Time course measures of IL-7 serum concentrations in patients with CF (n = 164; n = 78 for the second time point) and healthy controls (n = 60) were done. CF patients were characterized for disease severity parameters as well as infection status and association with IL-7 serum levels was determined.
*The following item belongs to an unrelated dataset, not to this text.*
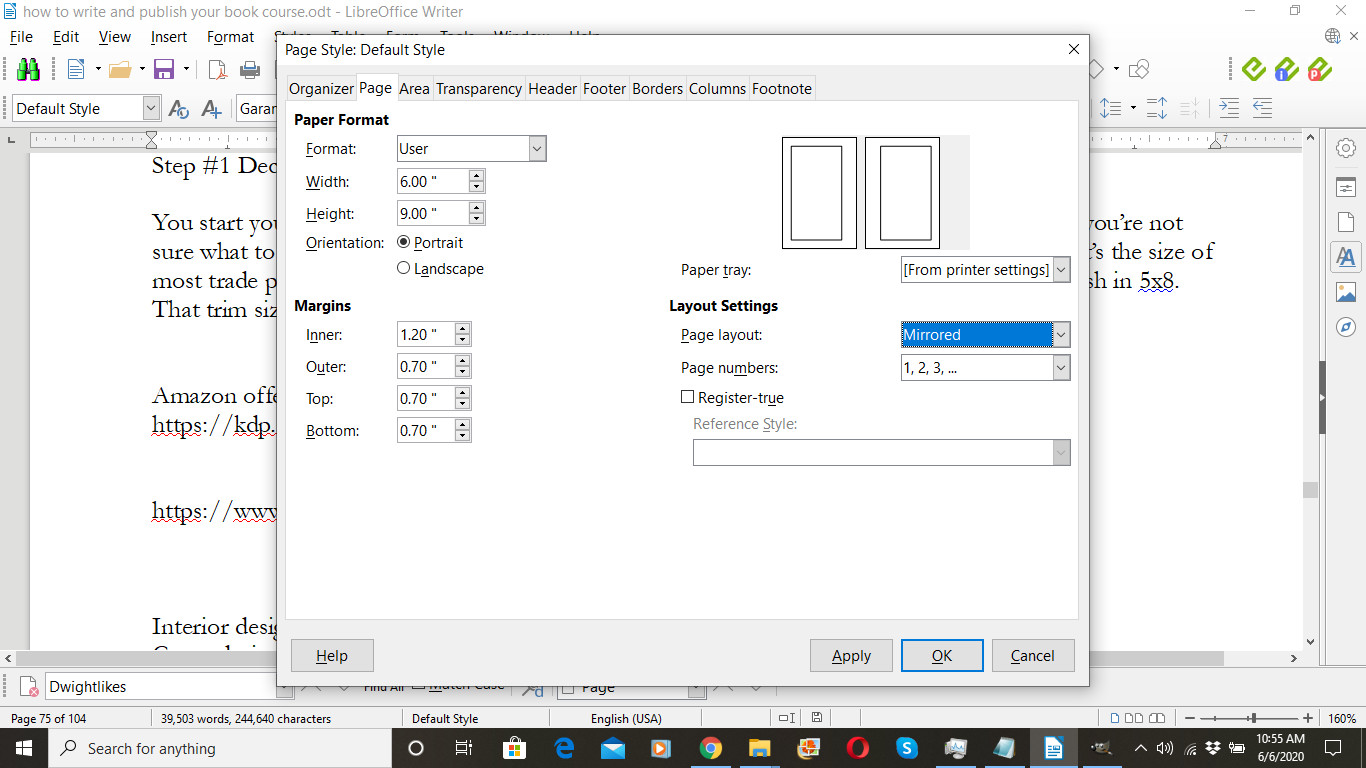Switch to the Borders tab
Screen dimensions: 1366x768
[x=657, y=88]
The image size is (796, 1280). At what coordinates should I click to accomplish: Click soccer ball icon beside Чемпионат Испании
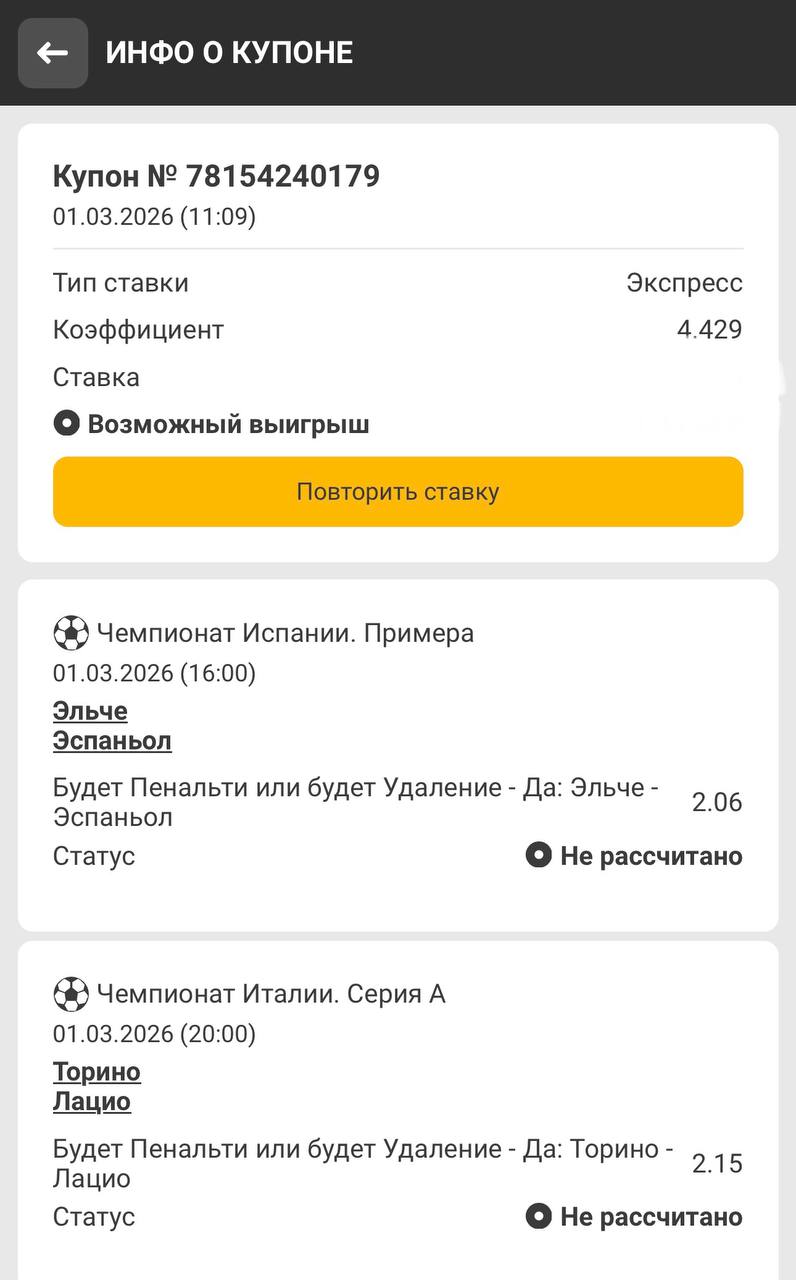pyautogui.click(x=71, y=633)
CF patients had significantly higher IL-7 serum concentrations as compared to healthy controls (9.79 pg/ml, IQR 6.76-13.6 versus 4.55 pg/ml, IQR 2.76-9.51, p < .001). IL-7 serum levels were negatively correlated with individual CF patient's BMI (r = -0.19, p = .021) and a tendency of increased IL-7 levels in Staphylococcus aureus infected CF patients was found. Linear regression of multiple parameters revealed significant negative correlation of FEV1%pred with IL-7 serum concentrations in patients with CF (ß-coefficient: -0.04, 95% confidence interval [-0.08; -0.003], p = .034). Time course analyses after 1 year +/- 6 months showed increased IL-7 serum levels (time point 1:9.26 pg/ml, IQR 6.94-13.12 time point 2:10.86 pg/ml, IQR 9.14-14.76, p = .016) that correlated negatively with decreased FEV1%pred during CF disease course.

High IL-7 serum levels were found in CF patients and correlated with impaired lung function during CF disease course. As a candidate biomarker of T-cell dysfunction, higher IL-7 serum level may also indicate worsened immune competence of patients with CF.